- _About this task_:
Copy every record exactly.

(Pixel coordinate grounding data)
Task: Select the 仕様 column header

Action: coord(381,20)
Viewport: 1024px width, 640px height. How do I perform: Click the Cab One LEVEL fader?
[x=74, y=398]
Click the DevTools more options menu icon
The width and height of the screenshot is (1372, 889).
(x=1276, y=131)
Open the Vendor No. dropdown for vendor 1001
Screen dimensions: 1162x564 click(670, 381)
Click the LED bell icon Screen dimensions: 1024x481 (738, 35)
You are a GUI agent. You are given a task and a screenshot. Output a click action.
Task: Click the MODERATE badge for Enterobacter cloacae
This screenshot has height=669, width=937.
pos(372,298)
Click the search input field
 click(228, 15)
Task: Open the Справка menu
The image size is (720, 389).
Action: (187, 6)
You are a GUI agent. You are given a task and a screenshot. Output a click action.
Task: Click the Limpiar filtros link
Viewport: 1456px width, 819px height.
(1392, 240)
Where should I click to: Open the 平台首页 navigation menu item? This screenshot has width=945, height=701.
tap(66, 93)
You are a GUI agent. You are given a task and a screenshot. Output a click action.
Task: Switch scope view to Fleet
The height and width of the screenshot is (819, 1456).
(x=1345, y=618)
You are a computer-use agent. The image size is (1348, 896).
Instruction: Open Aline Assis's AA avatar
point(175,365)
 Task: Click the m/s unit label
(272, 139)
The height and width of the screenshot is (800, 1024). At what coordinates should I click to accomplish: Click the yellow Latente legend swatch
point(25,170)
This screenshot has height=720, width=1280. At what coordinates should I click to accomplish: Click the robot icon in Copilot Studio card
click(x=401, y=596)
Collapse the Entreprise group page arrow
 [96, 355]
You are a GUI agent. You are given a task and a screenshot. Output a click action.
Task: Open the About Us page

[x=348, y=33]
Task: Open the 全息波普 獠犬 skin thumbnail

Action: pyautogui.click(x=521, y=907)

- _Written response_:
Task: Select the 仕様 column header

Action: coord(381,20)
Viewport: 1024px width, 640px height. How do I perform: Click the Cab One LEVEL fader?
[x=74, y=398]
Click the DevTools more options menu icon
The width and height of the screenshot is (1372, 889).
(x=1276, y=131)
Open the Vendor No. dropdown for vendor 1001
Screen dimensions: 1162x564 click(670, 381)
Click the LED bell icon Screen dimensions: 1024x481 (738, 35)
You are a GUI agent. You are given a task and a screenshot. Output a click action.
Task: Click the MODERATE badge for Enterobacter cloacae
This screenshot has height=669, width=937.
pos(372,298)
Click the search input field
 click(228, 15)
Task: Open the Справка menu
The image size is (720, 389).
Action: (187, 6)
You are a GUI agent. You are given a task and a screenshot. Output a click action.
Task: Click the Limpiar filtros link
Viewport: 1456px width, 819px height.
(1392, 240)
Where should I click to: Open the 平台首页 navigation menu item? This screenshot has width=945, height=701.
tap(66, 93)
You are a GUI agent. You are given a task and a screenshot. Output a click action.
Task: Switch scope view to Fleet
The height and width of the screenshot is (819, 1456).
(x=1345, y=618)
You are a computer-use agent. The image size is (1348, 896).
Instruction: Open Aline Assis's AA avatar
point(175,365)
 Task: Click the m/s unit label
(272, 139)
The height and width of the screenshot is (800, 1024). At what coordinates should I click to accomplish: Click the yellow Latente legend swatch
point(25,170)
This screenshot has height=720, width=1280. At what coordinates should I click to accomplish: Click the robot icon in Copilot Studio card
click(x=401, y=596)
Collapse the Entreprise group page arrow
 [96, 355]
You are a GUI agent. You are given a task and a screenshot. Output a click action.
Task: Open the About Us page

[x=348, y=33]
Task: Open the 全息波普 獠犬 skin thumbnail

Action: pyautogui.click(x=521, y=907)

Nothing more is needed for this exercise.